O sistema português de fiscalização da constitucionalidade confere ao Tribunal Constitucional competência para exercer um controlo de constitucionalidade de natureza estritamente normativa – que exclui a apreciação da constitucionalidade de decisões, incluindo as decisões administrativas e judiciais – sob pena de inadmissibilidade.

Como se afirma no Acórdão n.º 526/98 deste Tribunal, «[a]competência para apreciar a constitucionalidade das decisões judiciais, consideradas em si mesmas - que é própria de sistemas que consagram o recurso de amparo - não a detém, entre nós, o Tribunal Constitucional.».

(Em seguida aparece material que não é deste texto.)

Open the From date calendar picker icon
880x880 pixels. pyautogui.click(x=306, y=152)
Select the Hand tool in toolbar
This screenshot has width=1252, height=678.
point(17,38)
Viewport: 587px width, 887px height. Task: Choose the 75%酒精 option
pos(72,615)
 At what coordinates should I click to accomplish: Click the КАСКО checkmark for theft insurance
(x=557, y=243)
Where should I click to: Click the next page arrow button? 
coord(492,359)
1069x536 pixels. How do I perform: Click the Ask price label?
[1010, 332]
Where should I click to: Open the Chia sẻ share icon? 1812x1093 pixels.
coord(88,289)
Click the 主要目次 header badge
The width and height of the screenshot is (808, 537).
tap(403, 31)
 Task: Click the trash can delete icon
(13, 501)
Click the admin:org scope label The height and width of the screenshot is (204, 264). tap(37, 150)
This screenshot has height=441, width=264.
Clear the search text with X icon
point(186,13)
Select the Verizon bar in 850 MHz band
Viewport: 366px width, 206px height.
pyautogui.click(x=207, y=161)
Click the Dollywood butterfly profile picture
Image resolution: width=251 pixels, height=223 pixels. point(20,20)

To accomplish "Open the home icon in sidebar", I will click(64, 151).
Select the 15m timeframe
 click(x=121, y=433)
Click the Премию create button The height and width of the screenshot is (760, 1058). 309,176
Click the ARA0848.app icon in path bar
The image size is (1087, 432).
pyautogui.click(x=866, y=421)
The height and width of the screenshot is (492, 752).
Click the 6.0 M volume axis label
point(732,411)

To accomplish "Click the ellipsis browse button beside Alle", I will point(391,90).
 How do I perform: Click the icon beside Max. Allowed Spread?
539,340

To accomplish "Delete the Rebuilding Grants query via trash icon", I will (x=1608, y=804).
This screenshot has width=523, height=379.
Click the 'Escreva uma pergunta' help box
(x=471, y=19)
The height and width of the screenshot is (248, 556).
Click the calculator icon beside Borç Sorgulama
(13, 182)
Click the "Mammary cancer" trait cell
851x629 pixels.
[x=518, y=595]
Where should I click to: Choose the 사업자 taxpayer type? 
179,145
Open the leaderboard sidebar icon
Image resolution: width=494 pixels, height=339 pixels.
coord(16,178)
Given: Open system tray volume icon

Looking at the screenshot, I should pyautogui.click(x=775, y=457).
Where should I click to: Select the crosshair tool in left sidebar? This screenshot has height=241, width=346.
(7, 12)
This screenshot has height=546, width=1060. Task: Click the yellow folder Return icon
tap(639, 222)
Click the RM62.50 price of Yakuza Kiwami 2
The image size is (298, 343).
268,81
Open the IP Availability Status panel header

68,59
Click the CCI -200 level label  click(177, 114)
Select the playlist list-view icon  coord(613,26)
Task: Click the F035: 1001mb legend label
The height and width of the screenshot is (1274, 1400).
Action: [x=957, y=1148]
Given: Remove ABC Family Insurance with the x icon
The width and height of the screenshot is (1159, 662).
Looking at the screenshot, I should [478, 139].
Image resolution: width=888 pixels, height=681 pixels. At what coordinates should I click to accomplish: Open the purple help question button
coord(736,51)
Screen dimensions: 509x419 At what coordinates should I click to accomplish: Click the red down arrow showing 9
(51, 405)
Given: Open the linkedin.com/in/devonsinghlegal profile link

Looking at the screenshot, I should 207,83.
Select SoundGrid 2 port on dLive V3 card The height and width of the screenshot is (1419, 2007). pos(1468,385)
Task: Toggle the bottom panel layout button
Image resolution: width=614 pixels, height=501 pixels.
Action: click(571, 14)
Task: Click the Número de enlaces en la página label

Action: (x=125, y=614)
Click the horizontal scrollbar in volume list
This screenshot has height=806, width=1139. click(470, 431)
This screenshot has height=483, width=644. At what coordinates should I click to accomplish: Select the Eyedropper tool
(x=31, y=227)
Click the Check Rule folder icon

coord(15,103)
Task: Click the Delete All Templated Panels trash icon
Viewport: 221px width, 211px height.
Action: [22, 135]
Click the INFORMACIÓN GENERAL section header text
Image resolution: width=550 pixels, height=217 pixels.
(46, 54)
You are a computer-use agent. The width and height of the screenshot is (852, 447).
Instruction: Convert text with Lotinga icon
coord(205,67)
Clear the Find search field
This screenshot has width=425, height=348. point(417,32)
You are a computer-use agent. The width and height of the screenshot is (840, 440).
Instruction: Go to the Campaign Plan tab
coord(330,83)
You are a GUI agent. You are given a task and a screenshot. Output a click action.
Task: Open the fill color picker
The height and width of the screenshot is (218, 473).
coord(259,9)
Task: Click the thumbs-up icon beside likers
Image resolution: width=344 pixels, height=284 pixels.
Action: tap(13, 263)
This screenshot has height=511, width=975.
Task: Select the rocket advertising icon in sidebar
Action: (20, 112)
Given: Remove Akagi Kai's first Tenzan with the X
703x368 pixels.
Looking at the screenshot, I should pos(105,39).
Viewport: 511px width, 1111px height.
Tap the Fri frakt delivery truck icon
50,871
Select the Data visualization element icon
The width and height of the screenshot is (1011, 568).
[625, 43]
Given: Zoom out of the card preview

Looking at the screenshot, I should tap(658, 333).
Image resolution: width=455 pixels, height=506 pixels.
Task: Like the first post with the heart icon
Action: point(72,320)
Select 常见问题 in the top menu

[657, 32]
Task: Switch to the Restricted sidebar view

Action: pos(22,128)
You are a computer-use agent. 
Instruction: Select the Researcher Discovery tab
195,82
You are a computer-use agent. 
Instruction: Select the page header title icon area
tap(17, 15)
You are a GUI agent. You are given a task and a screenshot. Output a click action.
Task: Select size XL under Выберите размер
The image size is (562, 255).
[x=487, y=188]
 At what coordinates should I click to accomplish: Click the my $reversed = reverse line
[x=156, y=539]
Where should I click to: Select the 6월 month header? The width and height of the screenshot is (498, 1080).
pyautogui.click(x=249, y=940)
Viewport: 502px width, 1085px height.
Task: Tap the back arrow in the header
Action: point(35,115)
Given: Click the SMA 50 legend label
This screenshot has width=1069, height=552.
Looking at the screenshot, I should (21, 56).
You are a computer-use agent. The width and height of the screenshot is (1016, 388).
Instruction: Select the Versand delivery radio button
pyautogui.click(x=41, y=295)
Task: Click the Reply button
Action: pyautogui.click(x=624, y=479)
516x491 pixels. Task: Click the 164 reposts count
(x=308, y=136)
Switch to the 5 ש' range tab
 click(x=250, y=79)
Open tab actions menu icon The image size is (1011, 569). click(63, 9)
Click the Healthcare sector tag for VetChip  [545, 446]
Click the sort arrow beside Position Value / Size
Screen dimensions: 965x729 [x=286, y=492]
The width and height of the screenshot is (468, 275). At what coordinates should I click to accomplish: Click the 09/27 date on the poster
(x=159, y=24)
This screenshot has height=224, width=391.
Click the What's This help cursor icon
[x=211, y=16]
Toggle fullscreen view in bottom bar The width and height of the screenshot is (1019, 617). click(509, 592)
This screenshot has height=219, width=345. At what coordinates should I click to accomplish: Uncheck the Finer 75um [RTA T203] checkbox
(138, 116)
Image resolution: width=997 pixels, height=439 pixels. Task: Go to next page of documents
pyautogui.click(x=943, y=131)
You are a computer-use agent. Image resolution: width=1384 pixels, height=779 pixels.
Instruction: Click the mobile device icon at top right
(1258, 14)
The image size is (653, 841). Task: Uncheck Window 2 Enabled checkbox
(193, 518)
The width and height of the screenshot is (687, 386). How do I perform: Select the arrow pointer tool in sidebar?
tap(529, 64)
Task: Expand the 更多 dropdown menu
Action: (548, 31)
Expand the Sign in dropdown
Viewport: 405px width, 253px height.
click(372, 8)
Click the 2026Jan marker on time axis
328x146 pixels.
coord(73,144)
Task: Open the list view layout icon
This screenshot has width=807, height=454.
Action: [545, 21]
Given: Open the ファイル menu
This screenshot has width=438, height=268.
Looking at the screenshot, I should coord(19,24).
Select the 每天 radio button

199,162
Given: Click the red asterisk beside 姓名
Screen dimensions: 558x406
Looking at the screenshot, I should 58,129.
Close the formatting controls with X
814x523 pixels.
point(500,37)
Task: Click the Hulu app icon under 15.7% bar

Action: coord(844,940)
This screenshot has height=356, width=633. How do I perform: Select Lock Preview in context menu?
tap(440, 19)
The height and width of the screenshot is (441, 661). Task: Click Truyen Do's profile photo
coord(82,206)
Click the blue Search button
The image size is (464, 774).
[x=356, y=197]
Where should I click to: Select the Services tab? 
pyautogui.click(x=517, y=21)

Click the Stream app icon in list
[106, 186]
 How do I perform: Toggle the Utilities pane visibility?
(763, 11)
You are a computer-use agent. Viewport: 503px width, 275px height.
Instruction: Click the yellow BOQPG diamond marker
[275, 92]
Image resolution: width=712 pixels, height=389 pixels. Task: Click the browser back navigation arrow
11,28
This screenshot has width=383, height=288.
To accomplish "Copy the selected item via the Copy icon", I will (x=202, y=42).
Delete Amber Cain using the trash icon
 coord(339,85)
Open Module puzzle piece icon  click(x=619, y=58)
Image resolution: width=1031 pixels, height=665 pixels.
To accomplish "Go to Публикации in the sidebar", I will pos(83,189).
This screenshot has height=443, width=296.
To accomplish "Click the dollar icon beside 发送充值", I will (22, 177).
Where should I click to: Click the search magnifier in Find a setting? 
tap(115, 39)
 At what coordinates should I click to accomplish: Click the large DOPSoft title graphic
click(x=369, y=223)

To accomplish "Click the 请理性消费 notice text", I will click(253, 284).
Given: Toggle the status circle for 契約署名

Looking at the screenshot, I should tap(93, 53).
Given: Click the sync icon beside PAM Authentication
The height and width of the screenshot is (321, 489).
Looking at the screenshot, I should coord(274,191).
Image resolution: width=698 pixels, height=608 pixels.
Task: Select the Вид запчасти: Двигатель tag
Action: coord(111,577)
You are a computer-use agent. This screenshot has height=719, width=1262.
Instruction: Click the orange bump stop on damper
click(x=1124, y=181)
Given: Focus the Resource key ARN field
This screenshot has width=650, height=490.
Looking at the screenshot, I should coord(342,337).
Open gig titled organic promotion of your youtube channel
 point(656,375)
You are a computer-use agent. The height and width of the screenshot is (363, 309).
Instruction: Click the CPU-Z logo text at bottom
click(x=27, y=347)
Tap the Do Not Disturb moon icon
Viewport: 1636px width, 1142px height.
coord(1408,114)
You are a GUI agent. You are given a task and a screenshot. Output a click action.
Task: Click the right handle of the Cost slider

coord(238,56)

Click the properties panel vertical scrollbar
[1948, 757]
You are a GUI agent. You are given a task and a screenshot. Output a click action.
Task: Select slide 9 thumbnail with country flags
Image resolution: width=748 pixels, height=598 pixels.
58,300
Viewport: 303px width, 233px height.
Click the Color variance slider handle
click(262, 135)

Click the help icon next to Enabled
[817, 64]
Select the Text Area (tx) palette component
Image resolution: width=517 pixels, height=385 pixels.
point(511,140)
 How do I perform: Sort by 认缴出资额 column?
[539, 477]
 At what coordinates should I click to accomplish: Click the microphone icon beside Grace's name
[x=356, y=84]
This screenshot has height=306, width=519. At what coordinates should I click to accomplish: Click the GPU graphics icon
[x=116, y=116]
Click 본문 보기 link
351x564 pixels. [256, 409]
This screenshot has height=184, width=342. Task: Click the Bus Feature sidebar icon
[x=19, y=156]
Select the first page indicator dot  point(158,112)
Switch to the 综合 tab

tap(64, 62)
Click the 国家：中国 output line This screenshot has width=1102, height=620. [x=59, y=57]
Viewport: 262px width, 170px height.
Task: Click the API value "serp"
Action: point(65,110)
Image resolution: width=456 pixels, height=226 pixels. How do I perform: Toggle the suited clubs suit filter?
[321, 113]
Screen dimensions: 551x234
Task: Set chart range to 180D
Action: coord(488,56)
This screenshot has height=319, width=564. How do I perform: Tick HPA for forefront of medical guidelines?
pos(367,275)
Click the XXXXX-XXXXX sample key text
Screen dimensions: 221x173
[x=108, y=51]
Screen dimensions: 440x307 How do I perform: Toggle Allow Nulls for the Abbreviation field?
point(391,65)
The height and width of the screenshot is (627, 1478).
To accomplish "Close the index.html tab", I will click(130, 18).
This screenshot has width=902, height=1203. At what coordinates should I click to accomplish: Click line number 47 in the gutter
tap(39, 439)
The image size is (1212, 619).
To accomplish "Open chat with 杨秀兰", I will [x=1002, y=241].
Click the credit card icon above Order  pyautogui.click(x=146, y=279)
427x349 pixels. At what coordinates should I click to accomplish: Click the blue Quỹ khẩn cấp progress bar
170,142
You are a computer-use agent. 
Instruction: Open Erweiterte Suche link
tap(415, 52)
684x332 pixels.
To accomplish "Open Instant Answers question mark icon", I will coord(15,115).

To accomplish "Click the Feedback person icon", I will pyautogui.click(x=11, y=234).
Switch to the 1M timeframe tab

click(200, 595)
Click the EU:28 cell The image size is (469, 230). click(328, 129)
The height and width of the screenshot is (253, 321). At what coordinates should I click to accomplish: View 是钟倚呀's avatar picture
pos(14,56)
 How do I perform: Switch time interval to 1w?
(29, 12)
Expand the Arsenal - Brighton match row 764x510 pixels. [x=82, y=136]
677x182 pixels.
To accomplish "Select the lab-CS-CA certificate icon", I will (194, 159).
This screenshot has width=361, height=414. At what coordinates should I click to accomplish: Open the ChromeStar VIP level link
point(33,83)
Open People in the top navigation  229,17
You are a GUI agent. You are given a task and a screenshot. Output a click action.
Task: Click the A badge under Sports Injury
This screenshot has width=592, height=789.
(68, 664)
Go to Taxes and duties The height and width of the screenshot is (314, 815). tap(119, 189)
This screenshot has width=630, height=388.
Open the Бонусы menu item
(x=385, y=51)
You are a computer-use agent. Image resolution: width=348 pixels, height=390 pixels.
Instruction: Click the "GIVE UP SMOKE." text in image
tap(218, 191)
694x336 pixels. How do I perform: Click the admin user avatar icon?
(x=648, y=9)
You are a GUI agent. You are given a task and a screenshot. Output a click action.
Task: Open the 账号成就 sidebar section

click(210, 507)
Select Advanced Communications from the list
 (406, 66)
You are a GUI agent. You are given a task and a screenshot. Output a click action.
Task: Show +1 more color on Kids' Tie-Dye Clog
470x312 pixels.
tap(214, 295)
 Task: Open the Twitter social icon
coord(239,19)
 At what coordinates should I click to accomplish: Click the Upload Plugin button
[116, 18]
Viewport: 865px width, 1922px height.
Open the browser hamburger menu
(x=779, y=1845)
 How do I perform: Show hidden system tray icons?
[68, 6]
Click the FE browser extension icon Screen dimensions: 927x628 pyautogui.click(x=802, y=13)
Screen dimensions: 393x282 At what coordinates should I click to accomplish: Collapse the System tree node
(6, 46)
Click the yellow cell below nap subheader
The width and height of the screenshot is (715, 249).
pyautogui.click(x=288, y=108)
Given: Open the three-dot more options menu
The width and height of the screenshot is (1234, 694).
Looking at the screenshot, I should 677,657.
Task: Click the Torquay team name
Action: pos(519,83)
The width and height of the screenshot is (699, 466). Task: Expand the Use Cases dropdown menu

Nesta conformidade, o recorrente visa a sindicância das decisões jurisdicionais concretas, na vertente de interpretação e aplicação do direito infraconstitucional e de apreciação casuística – dimensões que se encontram, legal e constitucionalmente, subtraídas à esfera de competências do Tribunal Constitucional.

Em suma, o recorrente insurge-se contra os particulares sentidos decisórios e não verdadeiramente contra uma qualquer conceção normativa que lhes subjaza.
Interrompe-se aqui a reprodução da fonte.